Dieses Alleinstellungsmerkmal ist kein Selbstläufer, sondern bedarf immer wieder gemeinsamer An­strengungen der Mitglieder und Gremien. Und es bedarf engagierter Debatten (nicht nur) innerhalb unserer Dis­zi­plin. Denn mit unserem Gegenstand Gesellschaft verändern sich auch die Bedingungen unter denen wir Soziologie als eine empirisch forschende Wissenschaft des Sozialen betreiben können. In jüngster Zeit konnten wir vor allem eine verstärkte Professionalisierung und Internationalisierung vieler Bereiche der Wissenschaften, Veränderungen im Publikationswesen, aber auch der Beschäfti­gungs­­optionen und Karrieremuster jüngerer Kolleg:innen beobachten.
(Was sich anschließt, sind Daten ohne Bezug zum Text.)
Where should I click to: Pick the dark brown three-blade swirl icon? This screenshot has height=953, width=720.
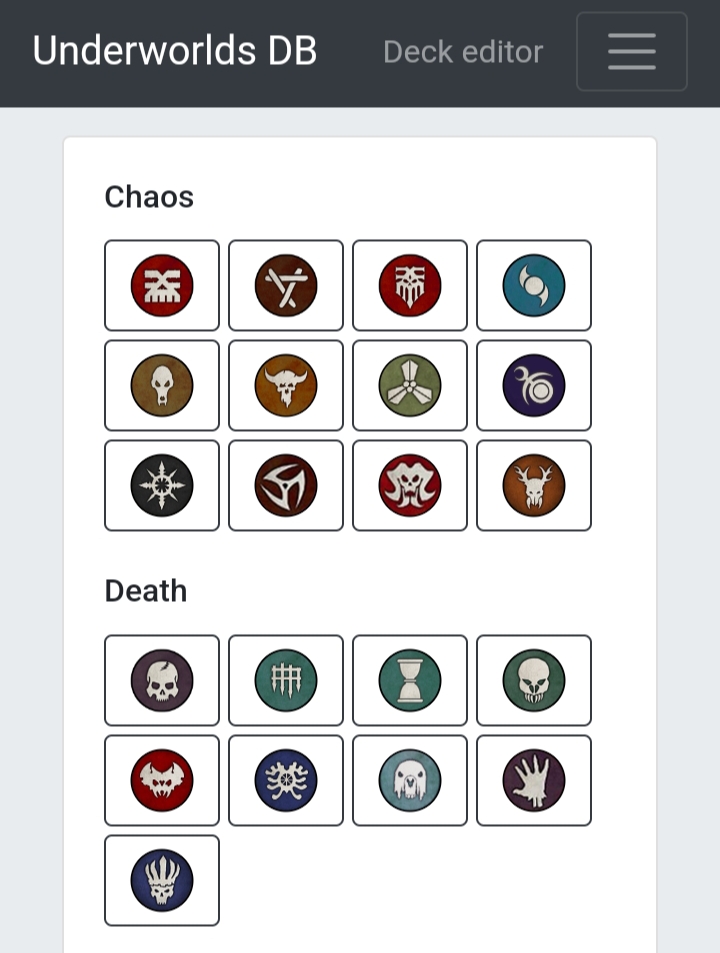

Soziologie wird gerne als ›Krisenwissenschaft‹ bezeichnet. Wenn damit nicht eine Wissenschaft in der Krise gemeint ist (wie es das Feuilleton gelegentlich behauptet), sondern eine Wissenschaft, deren analytische Kompetenz in gesellschaftlichen Krisen unverzichtbar ist, dann ist jetzt eine Hochzeit unseres Faches. Auch wenn Anfragen an die gesellschaftsdiagnostische Kompetenz der Soziologie zunehmen, müssen wir konstatieren, dass Medien und Politik genuin soziologische Fragen oft eher an Vertreter:innen der Politik- oder Wirtschaftswissenschaften stellen als an unser Fach. Das ist be­dauer­lich, weil sich viele dieser Krisenphänomene ohne die gesellschaftswissenschaftliche und sozial­theo­re­ti­sche Grundlagenarbeit und die systematische Empirie der Soziologie nur schwer angemessen verstehen lassen. Das hat ernstzunehmende Konsequenzen und betrifft weit mehr als nur unsere wissenschaftliche Eitelkeit:

Wir können in den letzten Jahren beobachten, wie die Zahl der Studierenden, die sich für die Soziologie entscheiden, stagniert oder gar sinkt. Dafür sind viele Gründe verantwortlich, die auch andere Fächer betreffen, und nicht alle sind von der DGS aktiv zu beeinflussen. Mit Blick auf die Studien­wahl fällt allerdings auf, dass Jugendliche in der Schule – als einem zentralen Ort für Studienwahlentscheidungen - mit Soziologie als Fach kaum in Berührung kommen und Lehramts­stu­die­rende für sozialkundliche Fächer in fast keinem Bundesland soziologische Grundlagen studieren. Wenn wir den Nachwuchs in unserem Fach sicherstellen wollen, müssen wir auch aus diesem Grund als DGS dafür Sorge tragen, dass Soziologie in allen Bundesländern Teil der sozial­kund­lichen Fachinhalte und Lehramts­aus­bil­dun­gen wird. In diesem Feld habe ich mich in der aktuellen Wahlperiode gemeinsam mit dem Ausschuss ›Soziologie in Schule und Lehre‹ bereits engagiert, möchte dies aber als Vorsitzender noch weiter forcieren.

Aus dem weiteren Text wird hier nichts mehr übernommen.